Paper i proceeding, 2021

Whiplash injury is a common outcome following minor automobile collisions. One theorized

mechanism for whiplash injury is that the rapid head and neck motions induced by a collision can

injure nerve cells in the dorsal root ganglia through pressure gradients developed in the spinal

canal and surrounding tissues. This injury mechanism has previously been studied in human

cadaver and porcine models. However, the whiplash motion simulation methods in the latter

studies lacked the control necessary to explore the independent effects of head rotation and

retraction on the measured spinal pressures. This project aimed to address the limitations of

previous porcine whiplash studies by developing and validating a new whiplash motion simulation

device to enable further study of this injury mechanism. The new proposed device consists of two

servomotors which can be programmed to precisely actuate a headplate through mechanical

linkages. For the current study, an inert surrogate model was used for preliminary testing of the

device using a whiplash motion profile from previous porcine studies. The time scale of the motion

profile was adjusted to incrementally increase severity. The positional accuracy and repeatability

of the device was assessed through marker tracking of the headplate and logging of the motor

encoder positions.
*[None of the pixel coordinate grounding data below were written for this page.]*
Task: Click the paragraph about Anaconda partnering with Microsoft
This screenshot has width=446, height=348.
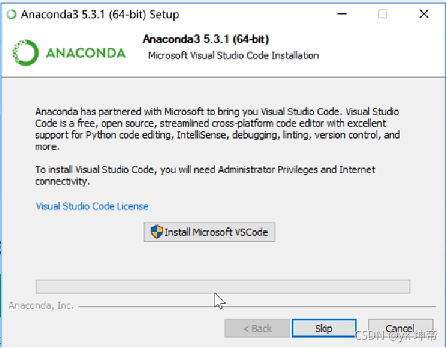Action: (x=218, y=129)
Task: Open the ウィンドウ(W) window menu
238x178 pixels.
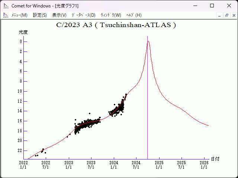Action: (x=111, y=15)
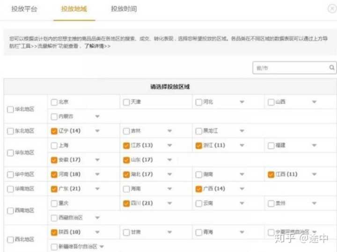Check the 北京 checkbox
The height and width of the screenshot is (252, 337).
[x=54, y=102]
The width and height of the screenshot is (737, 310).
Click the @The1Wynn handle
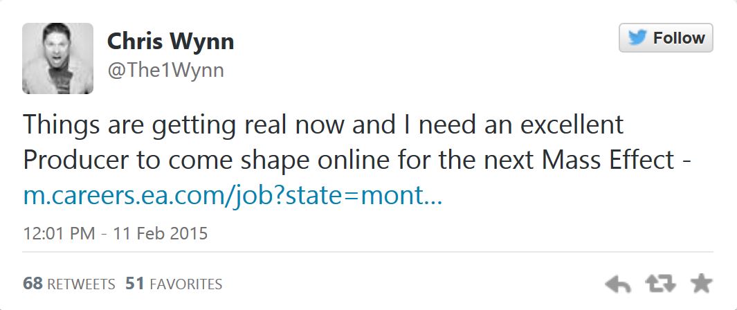165,71
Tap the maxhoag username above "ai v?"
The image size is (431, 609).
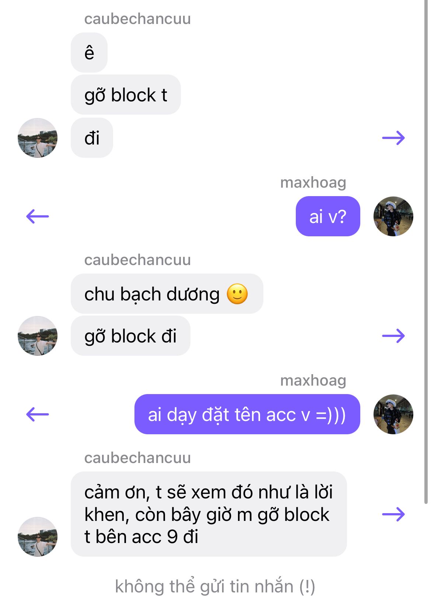coord(313,183)
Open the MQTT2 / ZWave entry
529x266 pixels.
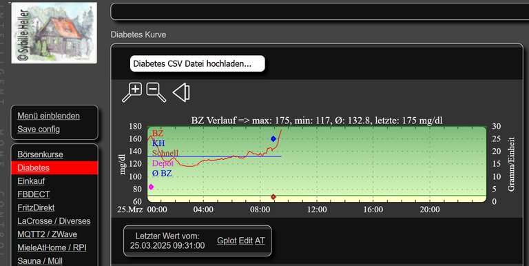[48, 234]
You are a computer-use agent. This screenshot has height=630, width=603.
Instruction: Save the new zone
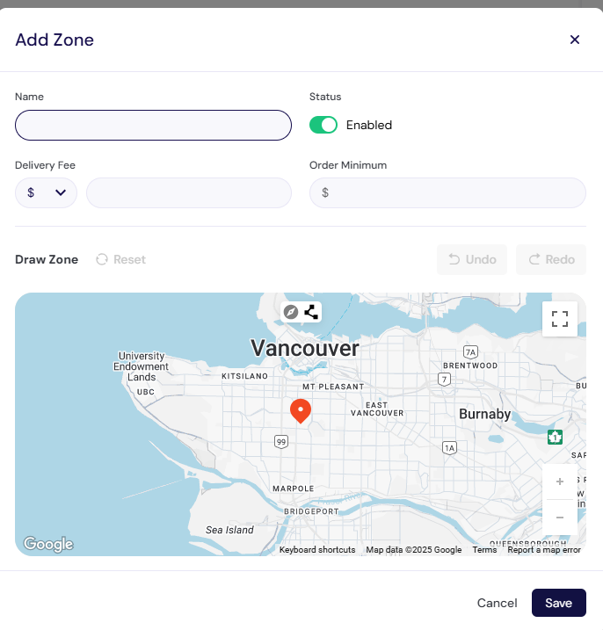[x=559, y=603]
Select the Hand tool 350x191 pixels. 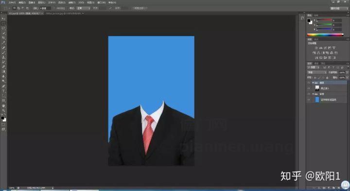pyautogui.click(x=3, y=105)
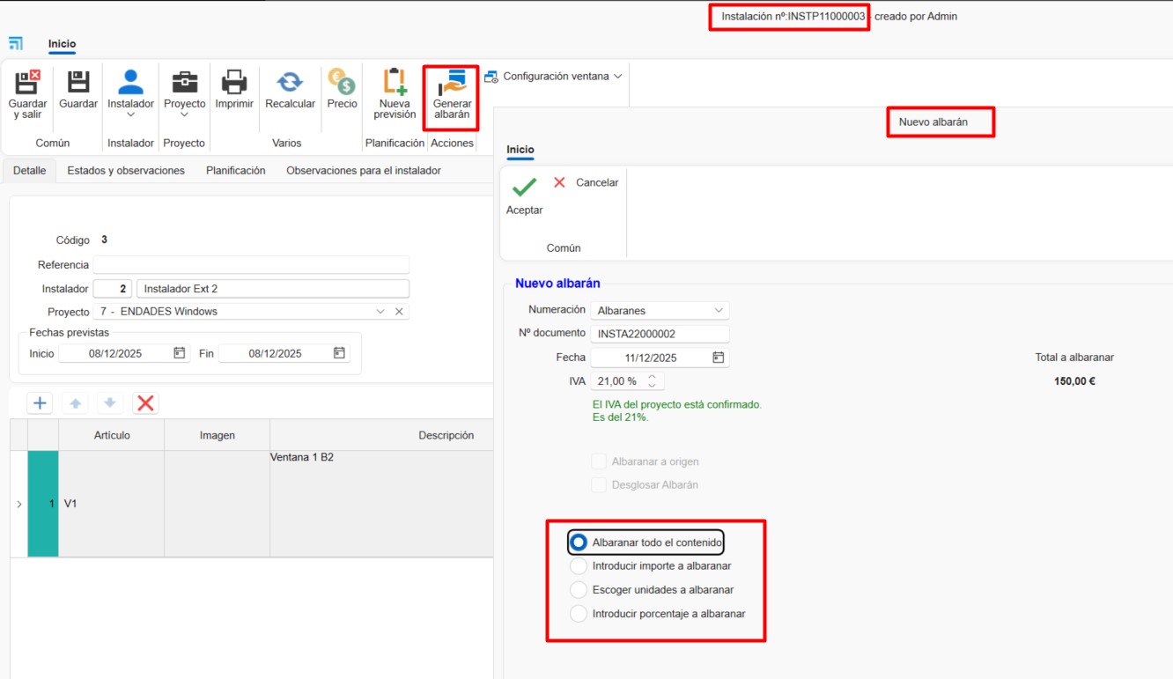The height and width of the screenshot is (679, 1173).
Task: Select Introducir importe a albaranar option
Action: tap(579, 566)
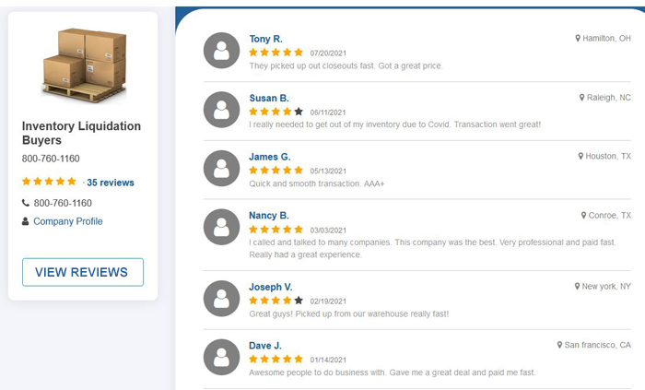Click the phone icon beside 800-760-1160
645x390 pixels.
[x=25, y=203]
Angular rates and linear accelerations of the plate were also measured. Testing

demonstrated the strengths of the proposed device in accurately and repeatably replicating

programmed motion profiles. Some design modifications can potentially enable simulating

whiplash motion severities commensurate with previous porcine whiplash studies. With future

testing using this device, our understanding of the pressure-induced whiplash injury mechanism

can be improved, which can inform effective treatments and preventative measures for whiplash

injury.